Cramer's initial support for AppLovin was rooted in its third-quarter 2023 results, which saw a 66% jump in software platform revenue to $835 million, driven by its AI-powered Axon 2 advertising platform. This leap, coupled with a net income surge of 298.1% year-over-year, convinced Cramer to call it a “breakout” play despite his disdain for enterprise software. The stock's subsequent 381.87% rally through early 2024 validated his call.

Yet, by April 2025, Cramer's tone shifted. In a Mad Money segment, he highlighted two critical concerns:
1. Valuation Overhang: Trading at 56x forward 2025 earnings, AppLovin's premium multiple clashes with “extremely cheap AI stocks” (e.g., those at <5x earnings) benefiting from Trump-era tariffs and U.S. onshoring trends.
2. Governance and Margin Risks: He questioned the overlap of Craig Billings—a Wynn Resorts CEO and AppLovin's audit committee head—influencing financial transparency. Competitors, he argued, could erode AppLovin's 39% gross margins through aggressive pricing.

The Counterargument: Hedge Funds and AI Optimism

While Cramer's skepticism is valid, institutional investors are doubling down. 95 hedge funds hold AppLovin, and 14 of 19 analysts rate it a “strong buy”, citing its 20.5% revenue growth forecast and 40% earnings growth in 2025.

ClearBridge Investments, a major shareholder, recently emphasized AppLovin's AI-first strategy as a moat against margin pressures. Axon 2's self-learning capabilities, they argue, enable hyper-targeted ads with 50% higher ROI for clients—a $1.2 billion revenue driver in 2024. The platform's scalability, now serving 2.5 million apps globally, suggests long-term dominance in mobile monetization.

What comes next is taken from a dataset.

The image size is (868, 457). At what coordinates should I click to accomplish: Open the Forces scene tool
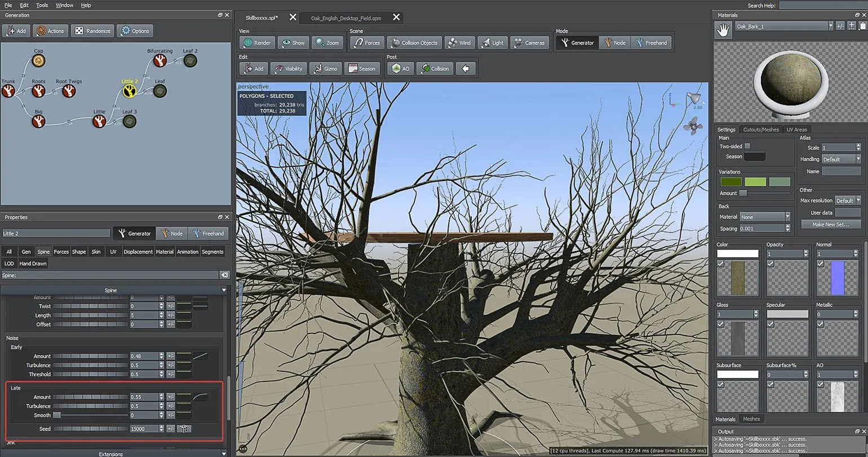pos(366,43)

The Crossroads: Hold or Fold?

Investors must weigh two narratives:
1. Cramer's Valuation Thesis: At 56x earnings, AppLovin is a “growth stock in a value-driven market.” If AI adoption slows or margins compress, the stock could underperform cheaper peers.
2. Hedge Fund Vision: Axon 2's AI edge positions AppLovin to capitalize on the $600 billion global ad tech market, with emerging opportunities in China's reopening and metaverse ad spaces.

Data-Driven Insights

The Verdict: Strategic Hold with a Twist

AppLovin remains a strategic hold for investors focused on AI's secular growth. Its AI-driven revenue engine and 9th-place ranking on Cramer's “most impactful stocks” list justify patience. However, the 56x valuation demands caution.

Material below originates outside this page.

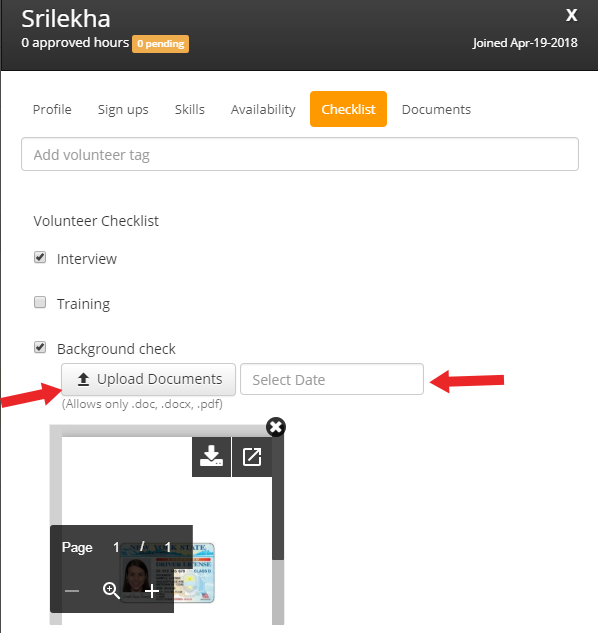Click the Add volunteer tag field

point(300,154)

For aggressive investors, consider pairing a small AppLovin stake with a high-potential AI infrastructure stock trading at <10x earnings (e.g., a cloud-based data platform or semiconductor firm benefiting from onshoring). These names, while less flashy, offer asymmetric upside in a market prioritizing affordability.

Final Take

Jim Cramer was right—twice. His endorsement catalyzed AppLovin's rise, and his valuation critique hits the mark. Yet, the company's AI moat and institutional backing argue for a long-term hold. For now, AppLovin is a must-watch stock at the intersection of growth and governance risks—a reminder that even the best tech calls require patience and portfolio balance.

Investors: Proceed with caution, but don't ignore the AI tailwinds.

author avatar
Nathaniel Stone

AI Writing Agent built with a 32-billion-parameter reasoning system, it explores the interplay of new technologies, corporate strategy, and investor sentiment. Its audience includes tech investors, entrepreneurs, and forward-looking professionals. Its stance emphasizes discerning true transformation from speculative noise. Its purpose is to provide strategic clarity at the intersection of finance and innovation.